SCHRIFTLICHE AUFGABEN
(1) Mit wie vielen Besuchern rechnet man laut dem Text über die Expo 2010 in Schanghai?
(2) Schreib aus den Datensätzen die Zeilen von der Zeile mit „729x371 pixels. At“ bis einschließlich der Zeile mit „[x=617, y=256]“ genau ab. Lass die Bilder in deiner Antwort weg.

TEXT ZUM LESEN
┄┄┄┄┄┄┄┄┄┄

Die rasant wachsende Metropole Schanghai will sich offen präsentieren

Von Anna Guhl *

Erstmals in der Geschichte der Weltausstellungen findet eine Expo in einem Land statt, das sich selbst Entwicklungsland nennt.

Wenige Tage vor der Eröffnung der »Expo 2010« in Schanghai zweifelt niemand mehr daran, dass China, wie vor zwei Jahren die Olympischen Spiele in Peking, auch die Weltausstellung zu einer Show der Superlative nutzen wird. Nie zuvor haben sich so viele Aussteller zu einer Expo angemeldet. Lange sechs Monate werden sich rund 240 Länder, Regionen und Organisationen mit Ausstellungen in eigens errichteten Pavillons auf einer Fläche von mehr als fünf Quadratkilometern zum Thema »Better City, Better Life« (Bessere Stadt, besseres Leben) präsentieren. Mit einem geschätzten Gesamtetat von mehr als 3 Milliarden Euro will sich China mit der bislang teuersten und aufwendigsten Weltausstellung präsentieren. Auch die zu erwartende Besucherzahl von rund 70 Millionen wird alle bisherigen Rekorde sprengen.

┄┄┄┄┄┄┄┄┄┄

Eine Reihe von Datensätzen
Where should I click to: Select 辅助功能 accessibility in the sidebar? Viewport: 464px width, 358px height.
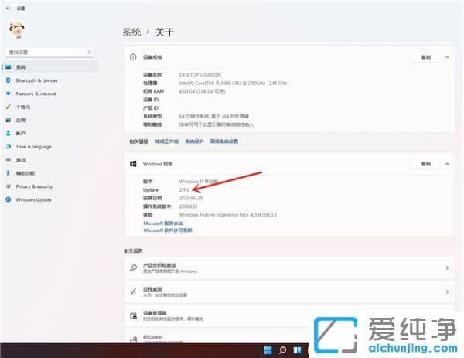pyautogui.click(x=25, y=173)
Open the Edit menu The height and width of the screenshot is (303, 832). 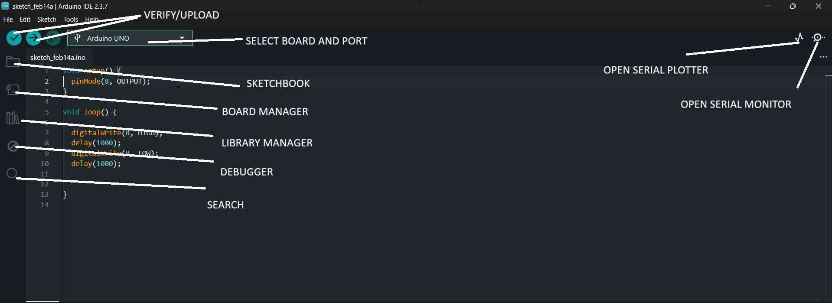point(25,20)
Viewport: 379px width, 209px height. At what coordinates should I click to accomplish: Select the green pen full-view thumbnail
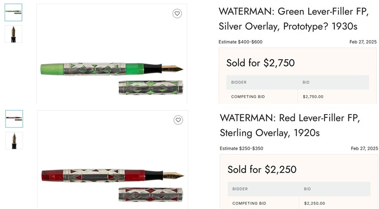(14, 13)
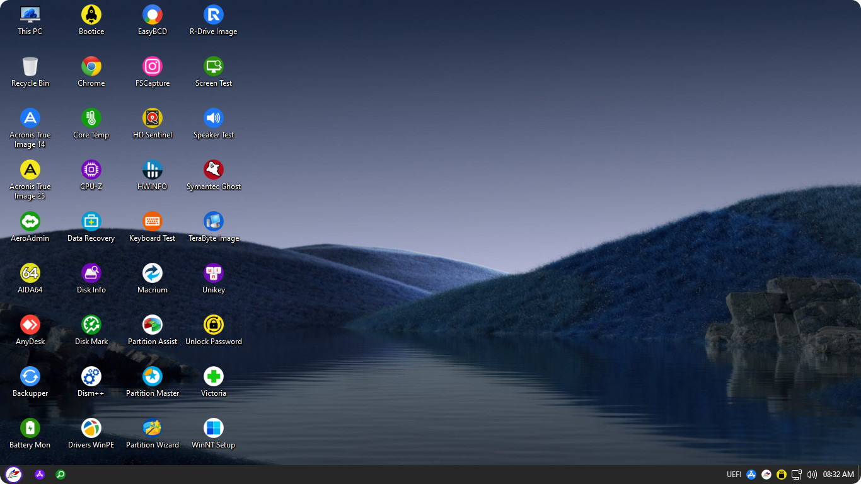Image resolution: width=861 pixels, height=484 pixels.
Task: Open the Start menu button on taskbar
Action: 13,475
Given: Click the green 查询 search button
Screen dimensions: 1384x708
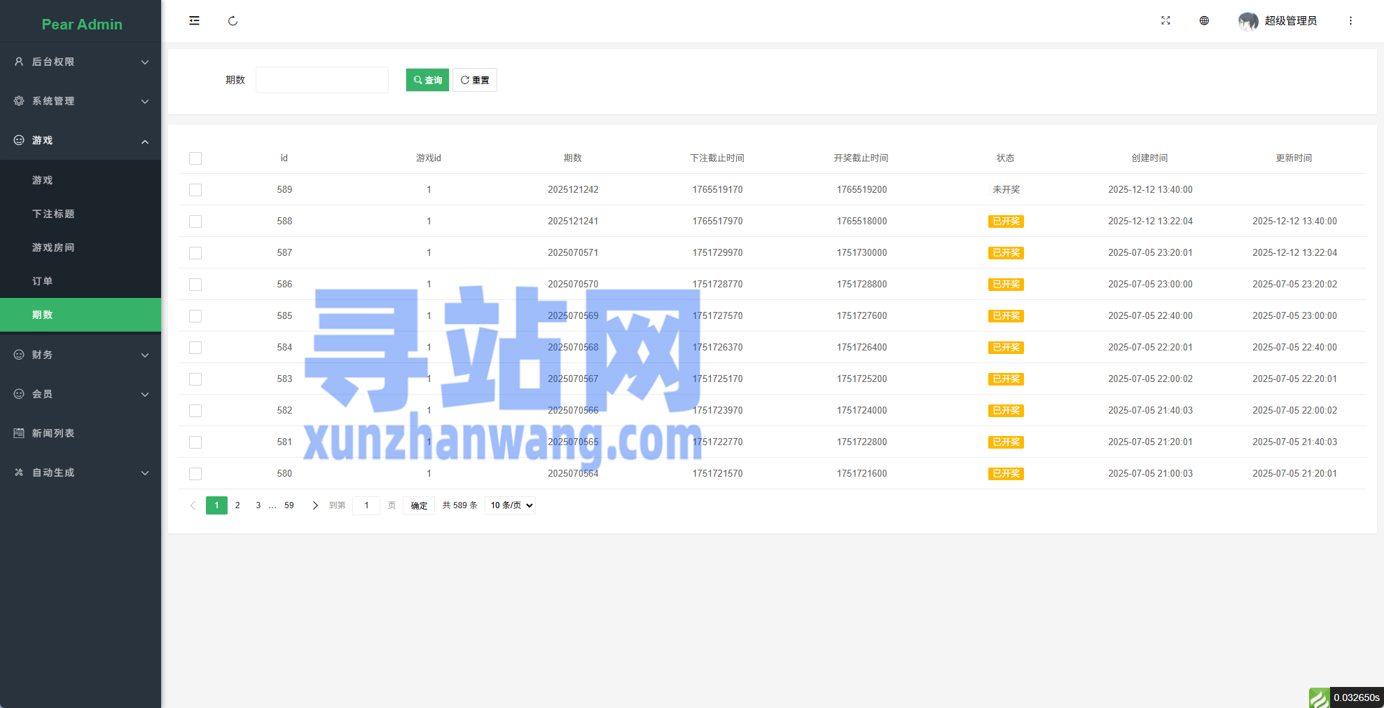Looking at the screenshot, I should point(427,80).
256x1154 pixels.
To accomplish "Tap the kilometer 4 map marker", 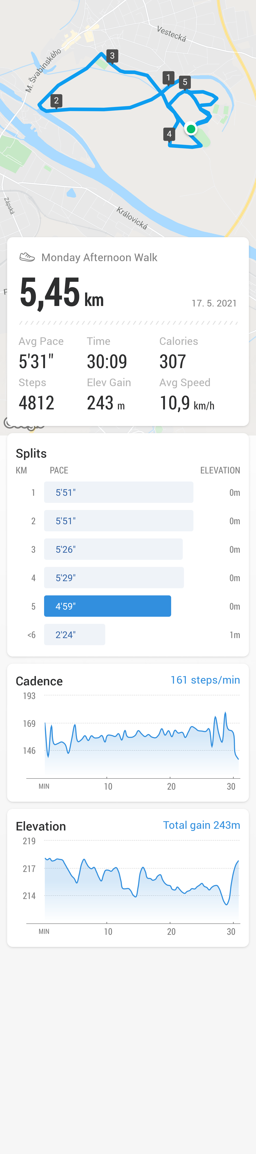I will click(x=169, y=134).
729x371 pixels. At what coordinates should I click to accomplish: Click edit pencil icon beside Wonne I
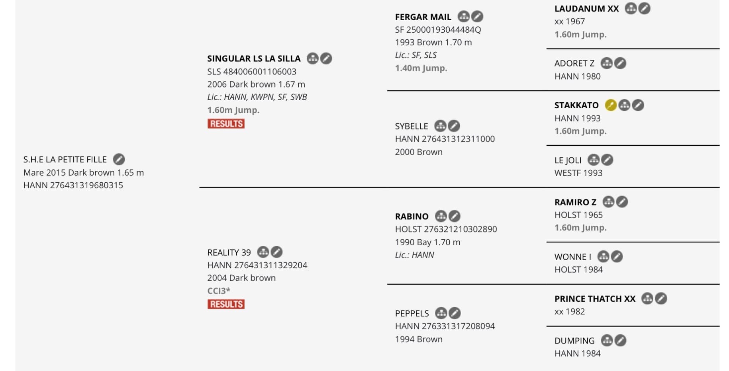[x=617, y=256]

┄┄┄┄┄┄┄┄┄┄

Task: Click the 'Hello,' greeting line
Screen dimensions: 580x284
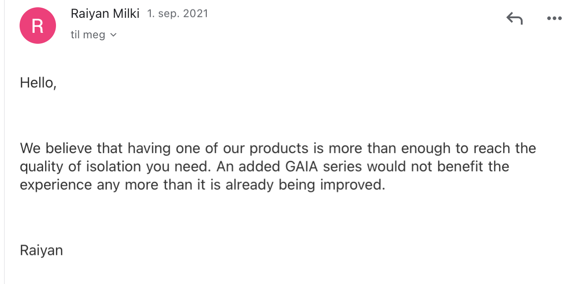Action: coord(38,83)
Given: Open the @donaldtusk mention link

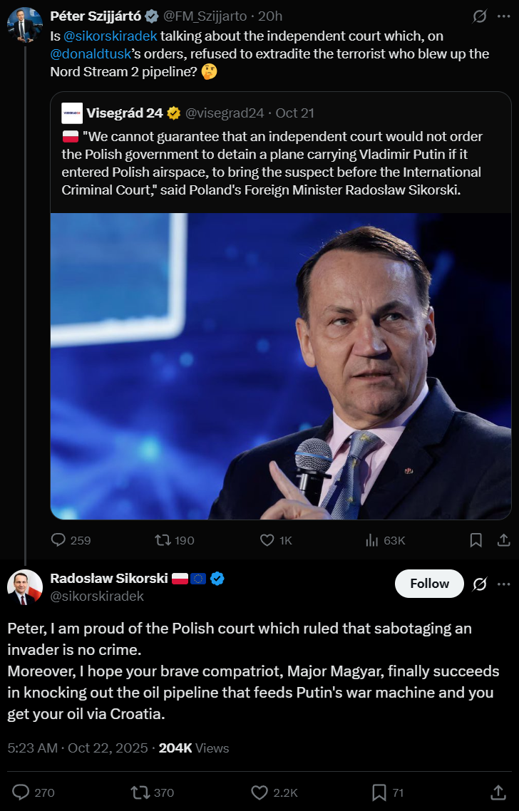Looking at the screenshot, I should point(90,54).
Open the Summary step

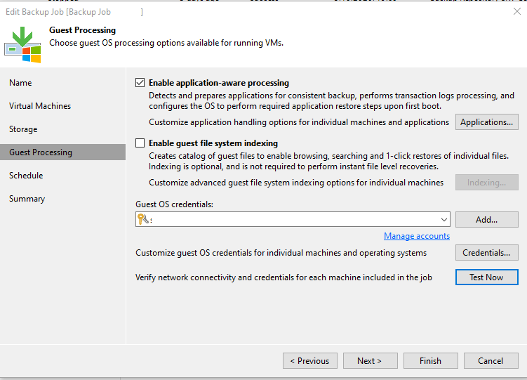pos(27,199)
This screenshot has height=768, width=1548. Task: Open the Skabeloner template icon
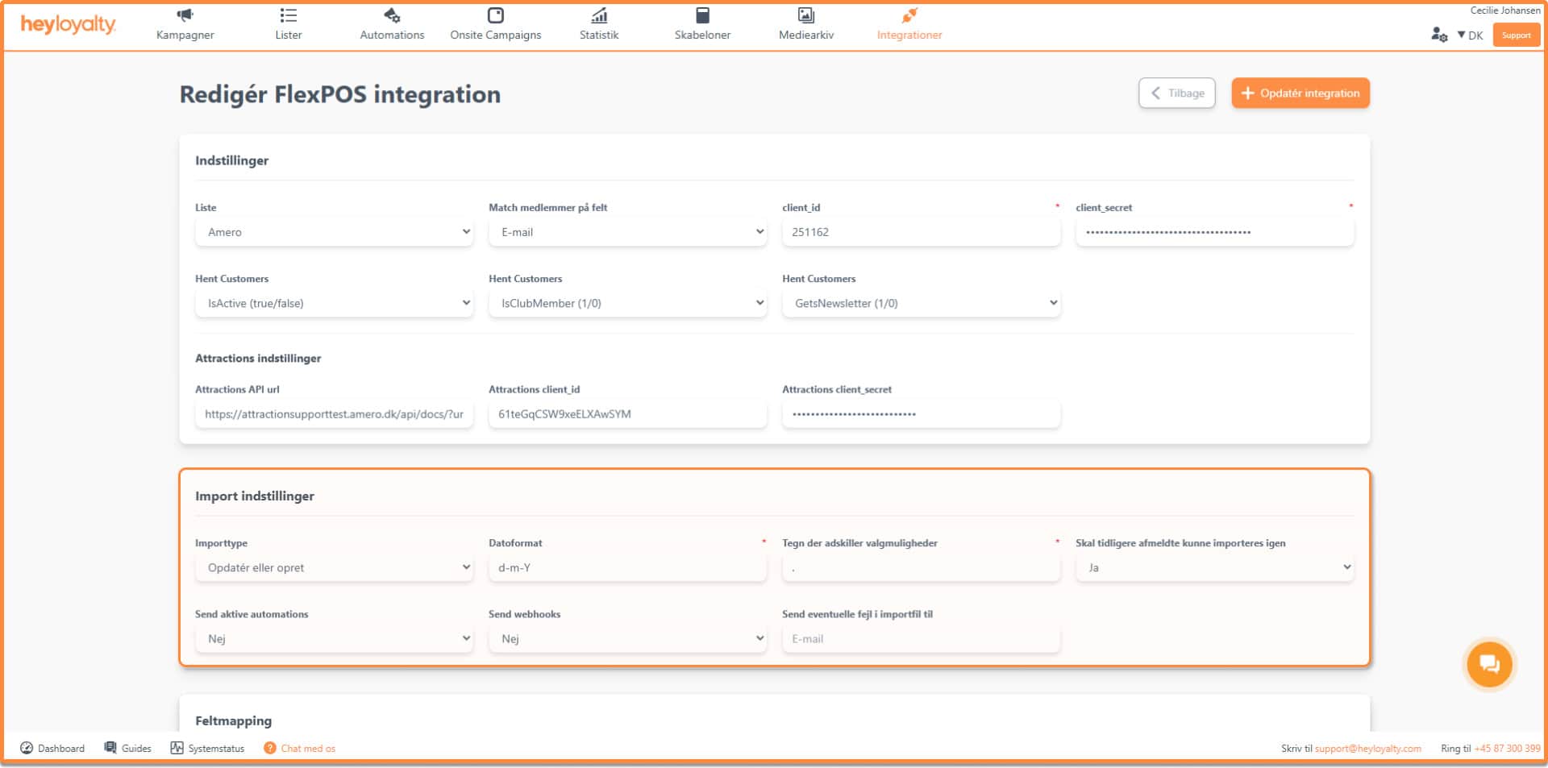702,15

┄┄┄┄┄┄┄┄┄┄

ERGEBNISSE IN REIHENFOLGE
(1) Mit rund 70 Millionen Besuchern.

(2)
729x371 pixels. At what coordinates should I click to accomplish: Click edit pencil icon beside Wonne I
[x=617, y=256]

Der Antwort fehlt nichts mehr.